Ma, soprattutto, il marchio di infamia per la sinistra e il Pd risiede nel venir meno di quella tensione ideale e morale alla quale si riferiva Berlinguer e, dunque, nel tradimento della sua battaglia, un tradimento che è evidente [non tanto in un generico “rubare”, che è cosa che eventualmente, e da che mondo e mondo come testimonia addirittura l’Antico Testamento, ha a che fare con l’essere umano, quanto piuttosto] nel sistematico sedersi, senza più distinguersi e neppure immaginarsi diversi, al tavolo al quale sono seduti coloro che hanno occupato lo Stato [tanto che, a proposito di quella famosa intervista concessa a Eugenio Scalfari, si dovrebbe più correttamente parlare di questione politica, e non di questione morale, giacché è soprattutto questo il problema che pone Berlinguer].

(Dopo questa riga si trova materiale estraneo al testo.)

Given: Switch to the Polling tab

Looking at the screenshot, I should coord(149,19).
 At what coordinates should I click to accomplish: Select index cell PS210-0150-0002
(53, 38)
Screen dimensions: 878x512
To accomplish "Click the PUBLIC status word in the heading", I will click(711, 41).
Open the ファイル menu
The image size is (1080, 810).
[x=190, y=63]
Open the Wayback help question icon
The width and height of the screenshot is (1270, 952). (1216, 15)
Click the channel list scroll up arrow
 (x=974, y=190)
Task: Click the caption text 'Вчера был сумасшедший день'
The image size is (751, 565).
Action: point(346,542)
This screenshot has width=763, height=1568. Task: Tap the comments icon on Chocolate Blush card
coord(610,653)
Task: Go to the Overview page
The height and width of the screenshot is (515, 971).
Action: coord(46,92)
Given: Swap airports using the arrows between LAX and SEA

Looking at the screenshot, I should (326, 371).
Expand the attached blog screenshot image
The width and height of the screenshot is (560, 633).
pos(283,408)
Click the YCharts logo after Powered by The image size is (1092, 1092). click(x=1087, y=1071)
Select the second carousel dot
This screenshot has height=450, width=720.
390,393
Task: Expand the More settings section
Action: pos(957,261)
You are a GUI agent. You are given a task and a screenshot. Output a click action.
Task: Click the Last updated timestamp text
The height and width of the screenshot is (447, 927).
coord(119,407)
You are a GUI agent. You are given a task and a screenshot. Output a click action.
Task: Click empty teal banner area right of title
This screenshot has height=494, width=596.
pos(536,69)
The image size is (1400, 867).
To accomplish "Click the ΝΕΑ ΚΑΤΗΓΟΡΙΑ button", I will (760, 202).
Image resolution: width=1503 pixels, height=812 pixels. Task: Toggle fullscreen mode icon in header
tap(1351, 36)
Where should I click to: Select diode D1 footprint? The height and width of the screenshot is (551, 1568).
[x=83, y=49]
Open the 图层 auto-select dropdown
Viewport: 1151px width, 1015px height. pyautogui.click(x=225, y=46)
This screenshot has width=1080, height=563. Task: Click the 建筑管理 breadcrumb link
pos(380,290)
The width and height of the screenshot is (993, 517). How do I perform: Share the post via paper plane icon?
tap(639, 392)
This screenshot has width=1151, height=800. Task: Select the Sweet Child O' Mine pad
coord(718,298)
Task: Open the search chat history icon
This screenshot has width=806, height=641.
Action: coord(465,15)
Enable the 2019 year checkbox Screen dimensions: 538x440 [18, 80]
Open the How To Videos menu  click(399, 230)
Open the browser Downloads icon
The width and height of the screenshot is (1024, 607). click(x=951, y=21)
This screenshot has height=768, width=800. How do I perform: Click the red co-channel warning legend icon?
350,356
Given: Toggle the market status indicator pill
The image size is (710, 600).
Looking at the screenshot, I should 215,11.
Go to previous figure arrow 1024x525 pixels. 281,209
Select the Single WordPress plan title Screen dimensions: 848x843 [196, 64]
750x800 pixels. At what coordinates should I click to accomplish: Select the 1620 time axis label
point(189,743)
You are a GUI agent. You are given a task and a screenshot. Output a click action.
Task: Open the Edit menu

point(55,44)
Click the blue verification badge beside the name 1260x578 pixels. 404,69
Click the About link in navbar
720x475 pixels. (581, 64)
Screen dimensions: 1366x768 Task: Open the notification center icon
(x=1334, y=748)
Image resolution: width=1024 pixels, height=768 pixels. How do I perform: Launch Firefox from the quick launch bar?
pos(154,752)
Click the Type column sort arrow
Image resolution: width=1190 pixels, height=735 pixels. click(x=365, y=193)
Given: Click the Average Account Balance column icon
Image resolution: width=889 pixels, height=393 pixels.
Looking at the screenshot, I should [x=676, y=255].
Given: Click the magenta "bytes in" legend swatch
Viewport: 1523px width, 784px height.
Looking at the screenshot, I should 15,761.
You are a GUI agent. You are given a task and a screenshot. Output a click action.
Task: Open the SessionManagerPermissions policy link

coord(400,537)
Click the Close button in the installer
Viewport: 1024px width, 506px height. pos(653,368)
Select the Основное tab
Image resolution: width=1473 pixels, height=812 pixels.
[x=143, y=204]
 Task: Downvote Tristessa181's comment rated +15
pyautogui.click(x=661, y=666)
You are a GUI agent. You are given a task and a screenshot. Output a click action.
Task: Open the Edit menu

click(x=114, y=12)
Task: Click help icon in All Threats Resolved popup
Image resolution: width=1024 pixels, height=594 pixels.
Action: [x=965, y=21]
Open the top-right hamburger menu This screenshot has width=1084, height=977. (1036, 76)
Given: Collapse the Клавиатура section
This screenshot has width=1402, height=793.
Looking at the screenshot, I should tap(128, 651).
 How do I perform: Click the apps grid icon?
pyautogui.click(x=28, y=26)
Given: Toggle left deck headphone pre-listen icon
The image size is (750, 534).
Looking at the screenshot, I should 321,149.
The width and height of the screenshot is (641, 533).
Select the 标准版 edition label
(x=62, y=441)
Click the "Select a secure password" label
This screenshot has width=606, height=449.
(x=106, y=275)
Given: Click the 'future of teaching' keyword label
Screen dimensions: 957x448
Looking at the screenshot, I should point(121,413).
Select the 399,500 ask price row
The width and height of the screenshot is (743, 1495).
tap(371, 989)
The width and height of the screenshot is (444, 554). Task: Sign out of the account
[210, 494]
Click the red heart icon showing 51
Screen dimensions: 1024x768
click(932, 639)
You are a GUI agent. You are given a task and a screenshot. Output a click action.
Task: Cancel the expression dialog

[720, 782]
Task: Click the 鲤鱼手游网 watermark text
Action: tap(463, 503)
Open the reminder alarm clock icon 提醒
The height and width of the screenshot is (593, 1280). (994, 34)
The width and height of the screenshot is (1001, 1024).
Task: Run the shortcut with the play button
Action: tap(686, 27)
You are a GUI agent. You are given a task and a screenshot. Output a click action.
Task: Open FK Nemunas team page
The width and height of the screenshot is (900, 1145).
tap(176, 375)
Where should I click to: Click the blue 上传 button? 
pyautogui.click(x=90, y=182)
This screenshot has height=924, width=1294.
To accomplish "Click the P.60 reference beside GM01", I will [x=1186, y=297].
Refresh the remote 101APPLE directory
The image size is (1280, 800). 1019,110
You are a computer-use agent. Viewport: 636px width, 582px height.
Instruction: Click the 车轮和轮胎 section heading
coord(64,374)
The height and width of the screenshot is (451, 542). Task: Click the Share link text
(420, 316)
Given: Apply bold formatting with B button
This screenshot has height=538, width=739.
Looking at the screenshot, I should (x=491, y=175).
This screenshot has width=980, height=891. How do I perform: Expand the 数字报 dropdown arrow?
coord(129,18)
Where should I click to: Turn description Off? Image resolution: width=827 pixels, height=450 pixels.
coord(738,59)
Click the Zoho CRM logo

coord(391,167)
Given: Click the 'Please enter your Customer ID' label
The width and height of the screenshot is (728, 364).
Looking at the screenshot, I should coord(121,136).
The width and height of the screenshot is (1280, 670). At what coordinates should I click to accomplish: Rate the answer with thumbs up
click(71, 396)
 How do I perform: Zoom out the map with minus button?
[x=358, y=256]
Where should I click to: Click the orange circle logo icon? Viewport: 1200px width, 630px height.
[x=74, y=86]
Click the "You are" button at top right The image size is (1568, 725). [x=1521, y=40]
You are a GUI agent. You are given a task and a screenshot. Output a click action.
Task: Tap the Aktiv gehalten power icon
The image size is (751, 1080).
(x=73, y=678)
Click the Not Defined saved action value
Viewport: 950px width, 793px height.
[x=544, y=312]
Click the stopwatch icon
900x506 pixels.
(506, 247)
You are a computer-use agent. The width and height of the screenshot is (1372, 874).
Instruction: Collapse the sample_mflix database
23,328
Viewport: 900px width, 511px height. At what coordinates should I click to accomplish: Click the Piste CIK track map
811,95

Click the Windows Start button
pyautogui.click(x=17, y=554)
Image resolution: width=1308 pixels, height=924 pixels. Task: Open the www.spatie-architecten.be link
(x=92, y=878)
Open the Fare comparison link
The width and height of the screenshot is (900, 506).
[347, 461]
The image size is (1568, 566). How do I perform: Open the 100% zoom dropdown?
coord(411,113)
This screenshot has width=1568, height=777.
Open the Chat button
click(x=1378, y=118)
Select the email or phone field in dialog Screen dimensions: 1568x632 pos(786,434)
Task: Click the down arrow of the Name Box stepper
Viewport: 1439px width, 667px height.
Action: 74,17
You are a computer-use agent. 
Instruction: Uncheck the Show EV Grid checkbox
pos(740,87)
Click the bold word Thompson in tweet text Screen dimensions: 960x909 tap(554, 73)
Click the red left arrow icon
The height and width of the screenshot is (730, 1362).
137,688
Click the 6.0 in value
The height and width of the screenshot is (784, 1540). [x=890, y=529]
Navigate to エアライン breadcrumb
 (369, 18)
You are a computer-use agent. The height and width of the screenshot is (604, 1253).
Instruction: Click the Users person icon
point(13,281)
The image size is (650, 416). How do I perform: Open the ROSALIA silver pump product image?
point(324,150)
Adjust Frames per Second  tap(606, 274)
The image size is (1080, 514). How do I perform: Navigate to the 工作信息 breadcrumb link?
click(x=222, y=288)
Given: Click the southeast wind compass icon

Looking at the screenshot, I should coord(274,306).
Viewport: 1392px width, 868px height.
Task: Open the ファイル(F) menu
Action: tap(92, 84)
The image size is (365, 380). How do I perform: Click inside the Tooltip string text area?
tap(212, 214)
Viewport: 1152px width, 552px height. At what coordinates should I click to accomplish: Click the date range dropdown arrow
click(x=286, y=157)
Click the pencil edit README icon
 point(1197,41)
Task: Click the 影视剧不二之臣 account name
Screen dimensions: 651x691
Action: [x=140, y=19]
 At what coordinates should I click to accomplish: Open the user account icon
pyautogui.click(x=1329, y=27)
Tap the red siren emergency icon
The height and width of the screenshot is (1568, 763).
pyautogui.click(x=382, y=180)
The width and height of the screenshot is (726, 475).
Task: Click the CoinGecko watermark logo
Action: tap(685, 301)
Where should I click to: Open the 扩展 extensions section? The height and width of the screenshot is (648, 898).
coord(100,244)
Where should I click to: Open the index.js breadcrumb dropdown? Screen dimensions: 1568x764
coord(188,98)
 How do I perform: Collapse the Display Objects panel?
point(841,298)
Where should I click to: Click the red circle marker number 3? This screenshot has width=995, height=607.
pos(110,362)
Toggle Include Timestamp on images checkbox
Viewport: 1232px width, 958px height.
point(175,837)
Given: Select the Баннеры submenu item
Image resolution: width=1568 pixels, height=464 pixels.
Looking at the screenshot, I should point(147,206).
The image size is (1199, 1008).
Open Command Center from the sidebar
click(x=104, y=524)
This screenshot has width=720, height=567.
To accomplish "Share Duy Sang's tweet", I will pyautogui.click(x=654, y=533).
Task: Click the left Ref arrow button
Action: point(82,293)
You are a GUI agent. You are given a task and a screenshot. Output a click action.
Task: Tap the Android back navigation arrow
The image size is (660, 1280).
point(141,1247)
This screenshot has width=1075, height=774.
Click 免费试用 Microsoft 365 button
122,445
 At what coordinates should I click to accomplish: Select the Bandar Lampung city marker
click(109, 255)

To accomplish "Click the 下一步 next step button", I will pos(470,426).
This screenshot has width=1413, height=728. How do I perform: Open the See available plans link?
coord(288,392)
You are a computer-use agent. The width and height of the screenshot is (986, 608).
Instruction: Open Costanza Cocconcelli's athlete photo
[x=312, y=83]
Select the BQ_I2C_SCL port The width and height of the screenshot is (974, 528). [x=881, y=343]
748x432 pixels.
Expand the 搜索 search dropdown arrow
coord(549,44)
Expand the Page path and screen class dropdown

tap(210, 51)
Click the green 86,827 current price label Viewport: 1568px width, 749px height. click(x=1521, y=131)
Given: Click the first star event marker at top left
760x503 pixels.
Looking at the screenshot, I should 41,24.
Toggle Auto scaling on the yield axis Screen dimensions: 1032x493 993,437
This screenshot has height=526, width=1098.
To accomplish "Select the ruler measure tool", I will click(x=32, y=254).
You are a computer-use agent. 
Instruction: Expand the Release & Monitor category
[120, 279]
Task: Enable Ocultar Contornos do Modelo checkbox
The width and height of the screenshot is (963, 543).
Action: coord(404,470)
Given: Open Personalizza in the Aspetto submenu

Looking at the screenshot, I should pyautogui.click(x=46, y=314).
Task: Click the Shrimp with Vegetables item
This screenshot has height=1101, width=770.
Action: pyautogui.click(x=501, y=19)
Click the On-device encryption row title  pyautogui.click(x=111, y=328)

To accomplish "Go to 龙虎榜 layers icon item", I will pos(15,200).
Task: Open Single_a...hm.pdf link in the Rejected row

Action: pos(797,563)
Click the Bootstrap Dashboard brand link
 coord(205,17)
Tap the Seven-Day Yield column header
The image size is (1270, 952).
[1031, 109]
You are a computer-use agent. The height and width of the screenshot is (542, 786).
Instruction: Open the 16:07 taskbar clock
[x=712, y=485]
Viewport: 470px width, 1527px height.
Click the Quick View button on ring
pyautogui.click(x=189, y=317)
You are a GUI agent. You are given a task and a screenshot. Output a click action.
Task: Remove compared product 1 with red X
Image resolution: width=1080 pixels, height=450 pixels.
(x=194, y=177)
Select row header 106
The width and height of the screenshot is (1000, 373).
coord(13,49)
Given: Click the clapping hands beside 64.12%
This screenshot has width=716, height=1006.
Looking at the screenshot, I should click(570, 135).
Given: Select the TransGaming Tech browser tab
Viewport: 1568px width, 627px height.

Ecco, non mi stancherò mai di segnalare che buona parte dei protagonisti di quella consiliatura ritennero opportuno fare un passo indietro (tra l’altro sono tutti sotto inchiesta) solo per farne tre in avanti. Tutti promossi sul campo.
E infatti Moscardelli, Lucherini, Scalia, Astorre, Valentini siedono in Senato. Montino in Senato ci ha messo la moglie, e lui è sindaco di Fiumicino. Continuano ad essere potentissimi nei loro territori.
Alla faccia di Berlinguer e dell’opportunità politica (e morale) di fare un passo indietro e restare là dove si era.